Техника получения первично-трипсинизированных культур клеток из куриного эмбриона:
1. Обрабатывают скорлупу спиртом, йодом и снова спиртом.
2. Срезают скорлупу с тупого конца на границе воздушного мешка, удаляют подскорлупную оболочку, извлекают тело эмбриона (голову отделяют – не используется).
3. Тело эмбриона измельчают до кусочков 1-2 мм, поместив в раствор Хэнкса.
4. Переносят пастеровской пипеткой кусочки ткани в пробирки.
5. В пробирку наливают 2 мл раствора Хэнкса, дают жидкости отстояться, отсасывают (повторяют 2-3 раза для отмывания крови).
6. К отмытым кусочкам ткани добавляют 1-2 мл раствора трипсина, пипетируют (насасывание и выдувание на стенку пробирки) в течение 5 мин. Отстаивают жидкость в центифужной пробирке, наливают 3 мл гидролизата лактальбумина. К оставшимся кусочкам добавляют 1 мл раствора трипсина – повторяют операции.
7. Центрифугирование – 10 мин при 100 Об/мин.
8. Надосадочную жидкость отсасывают, осадок ресуспендируют в 5 мл лактальбумина.
9. Фильтруют через марлю.
10. Подсчет клеток в камере Горяева (считая всю камеру).
11. Суспензию клеток разводят раствором лактальбумина с сывороткой до содержания 400000 клеток в 1 мл и разливают по 1 мл в пробирки, закрывают стерильными пробками.

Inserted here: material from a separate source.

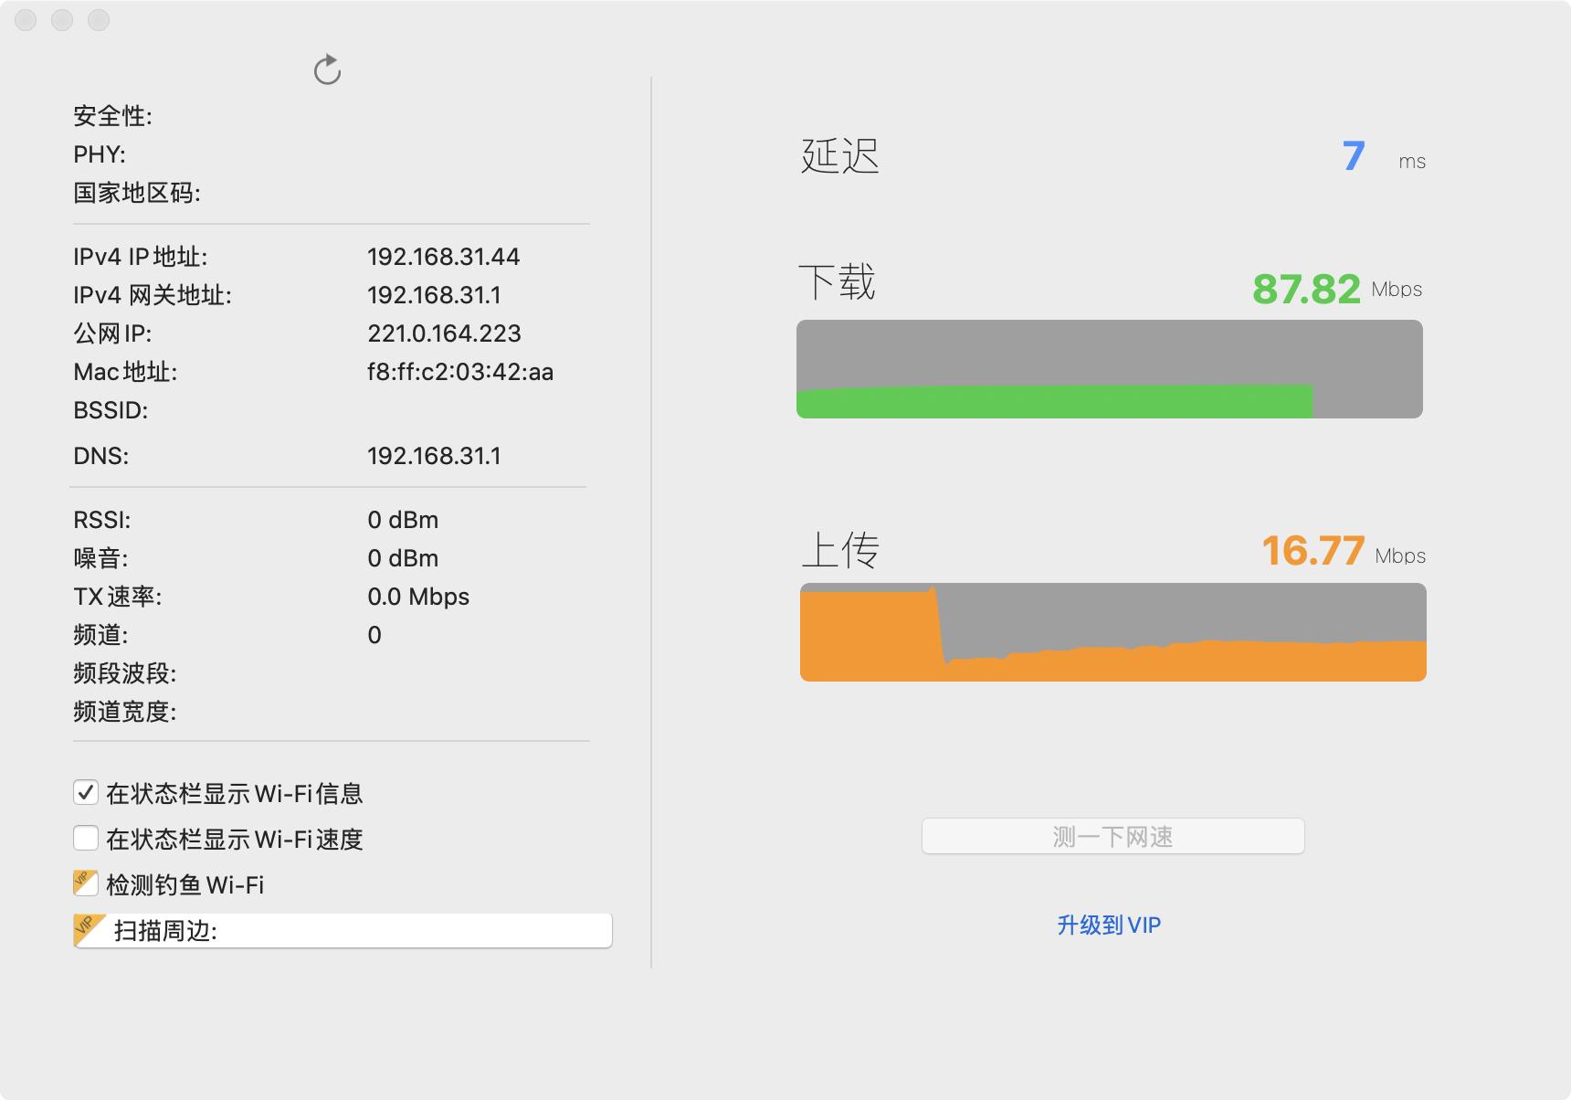Open the 升级到VIP upgrade link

12. Инкубирование в термостате при 37ºС, в практически горизонтальном положении (угол 5º).
Выделение вирусов в культурах клеток и методы их индикации.

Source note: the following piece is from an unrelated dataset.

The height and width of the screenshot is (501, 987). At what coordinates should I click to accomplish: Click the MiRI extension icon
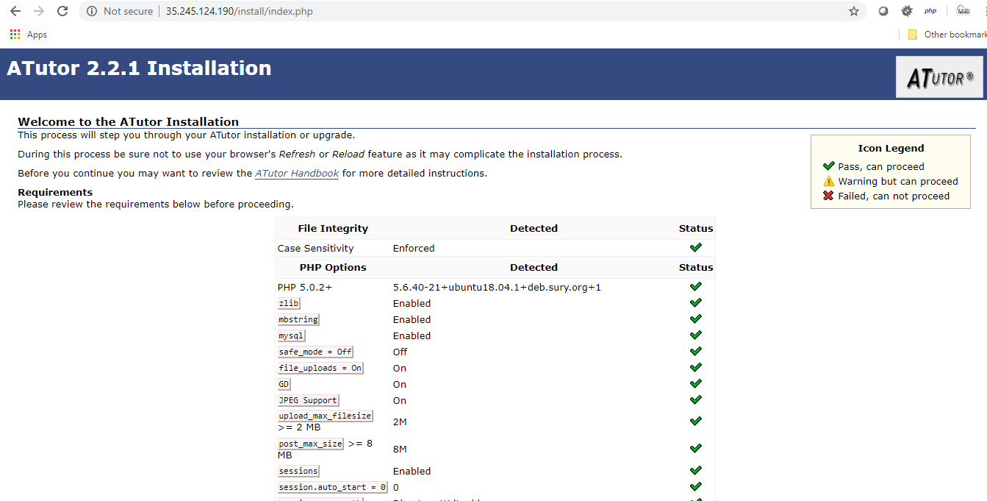963,10
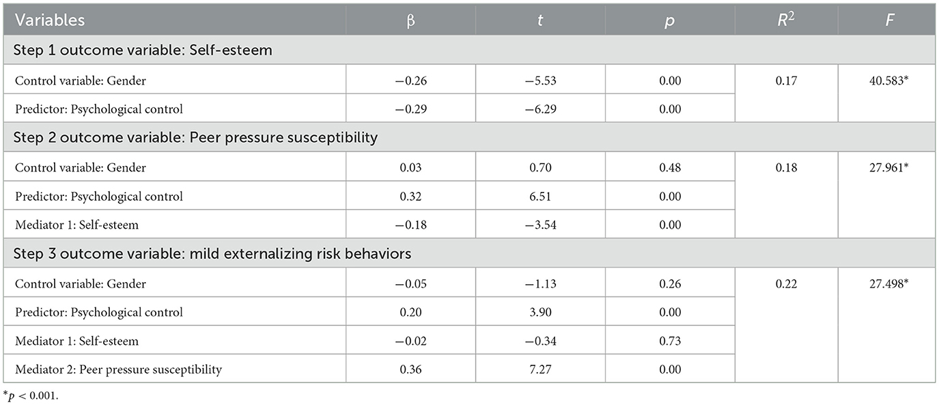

При выделении вирусов из различных инфекционных материалов от больного (кровь, моча, фекалии, слизистые отделяемые, смывы из органов) применяют культуры клеток, обладающие наибольшей чувствительностью к предполагаемому вирусу. Для заражения используют культуры в пробирках с хорошо развитым монослоем клеток.
Перед заражением клеток питательную среду удаляют и в каждую пробирку вносят по 0,1-0,2 мл взвеси испытуемого материала, предварительно обработанного антибиотиками (пенициллином и стрептомицином в концентрации 500-1000 Ед/мл) или в случае с простыми вирусами - эфиром для уничтожения посторонней микрофлоры (бактерий и грибов). Допустимым считается использование специальных антибактериальных фильтров или центрифугирование материала на невысокой скорости. После 30-60 мин. контакта вируса с клетками удаляют избыток материала, вносят в пробирку поддерживающую среду и оставляют в термостате до выявления признаков размножения вируса.
Индикатором наличия вируса в заражённых культурах клеток может служить:
1) развитие специфической дегенерации клеток - цитопатическое действие вируса (ЦПД;
2) обнаружение внутриклеточных включений, располагающихся в цитоплазме и ядрах пораженных клеток;
3) положительная реакция гамагтлютинации (РГА);
4) положительная реакция гемадсорбции (РГАдс);
5
)
феномен бляшкообразования: монослой
зараженных вирусом клеток покрывается
тонким слоем агара с добавлением
индикатора нейтрального красного (фон
- розовый). При наличии вируса в клетках
образуются бесцветные зоны («бляшки»)
на розовом фоне агара.
По морфологическим изменениям в культуре клеток можновыделить несколько типов проявления ЦПД:
- полная дегенерация клеточного монослоя – изменения в большинстве клеток, их гибель и отделение от стекла, а отдельные живые клетки изменяют свою морфологию (пикноз ядра и цитоплазмы). Напр., вирусы полиомиелита, Коксаки, ЕСНО.
- частичная дегенерация – не характерно отслоение всех клеток от стекла.
- круглоклеточная дегенерация – образование скоплений больших округлых клеток, которые напоминают гроздья. Напр., аденовирусы.
- симпластообразование – образование многоядерных клеток (симпласты или синцитии).Напр., вирус кори, краснухи, эпидемического паротита, парагриппа, респираторно-синцитиальный вирус.
- пролиферативный тип изменений – вызывается онкогенными вирусами и проявляется формированием нескольких слоев клеток.
- образование внутриклеточных включений, которые могут локализоваться внутри ядра (аденовирусы) или в цитоплазме (тельца Бабеша-Негри)клетки. Их образование, форма, величина наличие в них вирусных нуклеиновых кислот являются важными признаками при проведении лаб. диагностики вирусных инфекций.